Instead of binding calcium, one of the EF-hand structures in guanylyl cyclase activating protein-2 is required for targeting photoreceptor guanylyl cyclase.

Guanylyl cyclase activator proteins (GCAPs) are calcium-binding proteins closely related to recoverin, neurocalcin, and many other neuronal Ca(2+)-sensor proteins of the EF-hand superfamily. GCAP-1 and GCAP-2 interact with the intracellular portion of photoreceptor membrane guanylyl cyclase and stimulate its activity by promoting tight dimerization of the cyclase subunits. At low free Ca(2+) concentrations, the activator form of GCAP-2 associates into a dimer, which dissociates when GCAP-2 binds Ca(2+) and becomes inhibitor of the cyclase. GCAP-2 is known to have three active EF-hands and one additional EF-hand-like structure, EF-1, that deviates form the EF-hand consensus sequence.
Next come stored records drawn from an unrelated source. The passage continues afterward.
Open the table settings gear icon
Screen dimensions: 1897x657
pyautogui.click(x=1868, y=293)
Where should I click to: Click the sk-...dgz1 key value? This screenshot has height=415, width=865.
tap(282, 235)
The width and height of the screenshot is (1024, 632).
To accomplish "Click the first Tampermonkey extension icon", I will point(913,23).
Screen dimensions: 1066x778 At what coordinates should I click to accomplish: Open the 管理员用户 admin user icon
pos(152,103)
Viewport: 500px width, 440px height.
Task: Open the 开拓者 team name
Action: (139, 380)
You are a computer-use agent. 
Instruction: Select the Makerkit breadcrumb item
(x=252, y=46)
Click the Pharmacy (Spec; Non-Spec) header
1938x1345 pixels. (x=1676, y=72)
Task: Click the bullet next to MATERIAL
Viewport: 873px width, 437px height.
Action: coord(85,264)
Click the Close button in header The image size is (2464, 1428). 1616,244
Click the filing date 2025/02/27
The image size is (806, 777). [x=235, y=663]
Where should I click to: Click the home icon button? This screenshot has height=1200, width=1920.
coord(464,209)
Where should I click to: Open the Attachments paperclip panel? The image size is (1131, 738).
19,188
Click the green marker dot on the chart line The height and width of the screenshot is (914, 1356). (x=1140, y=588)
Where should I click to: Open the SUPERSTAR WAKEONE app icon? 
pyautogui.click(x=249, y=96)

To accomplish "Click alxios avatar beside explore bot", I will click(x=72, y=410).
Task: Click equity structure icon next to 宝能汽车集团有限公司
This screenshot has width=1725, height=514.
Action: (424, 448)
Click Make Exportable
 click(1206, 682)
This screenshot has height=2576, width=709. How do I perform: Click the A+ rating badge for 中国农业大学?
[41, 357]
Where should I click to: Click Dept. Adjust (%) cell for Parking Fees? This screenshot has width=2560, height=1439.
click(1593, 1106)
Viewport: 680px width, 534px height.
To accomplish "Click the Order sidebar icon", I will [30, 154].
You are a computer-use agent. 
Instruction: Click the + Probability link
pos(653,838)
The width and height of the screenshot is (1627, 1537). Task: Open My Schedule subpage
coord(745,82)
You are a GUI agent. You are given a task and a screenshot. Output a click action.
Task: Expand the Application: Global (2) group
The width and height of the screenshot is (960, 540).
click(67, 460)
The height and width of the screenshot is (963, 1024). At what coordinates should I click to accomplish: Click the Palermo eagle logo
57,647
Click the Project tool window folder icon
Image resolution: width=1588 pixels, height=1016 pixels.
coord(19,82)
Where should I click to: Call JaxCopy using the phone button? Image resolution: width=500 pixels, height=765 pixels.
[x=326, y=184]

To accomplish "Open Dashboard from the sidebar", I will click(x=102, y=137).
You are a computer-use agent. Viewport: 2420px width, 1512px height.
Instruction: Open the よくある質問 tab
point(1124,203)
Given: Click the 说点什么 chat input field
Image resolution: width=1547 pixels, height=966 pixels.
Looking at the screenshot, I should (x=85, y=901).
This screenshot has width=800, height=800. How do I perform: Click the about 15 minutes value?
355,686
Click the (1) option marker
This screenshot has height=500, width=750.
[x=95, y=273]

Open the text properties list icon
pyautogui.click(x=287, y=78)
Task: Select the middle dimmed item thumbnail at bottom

We have found that various point mutations within the EF-1 domain can specifically affect the ability of GCAP-2 to interact with the target cyclase but do not hamper the ability of GCAP-2 to undergo reversible Ca(2+)-sensitive dimerization. Point mutations within the EF-1 region can interfere with both the activation of the cyclase by the Ca(2+)-free form of GCAP-2 and the inhibition of retGC basal activity by the Ca(2+)-loaded GCAP-2. Our results strongly indicate that evolutionary conserved and GCAP-specific amino acid residues within the EF-1 can create a contact surface for binding GCAP-2 to the cyclase. Apparently, in the course of evolution GCAP-2 exchanged the ability of its first EF-hand motif to bind Ca(2+) for the ability to interact with the target enzyme.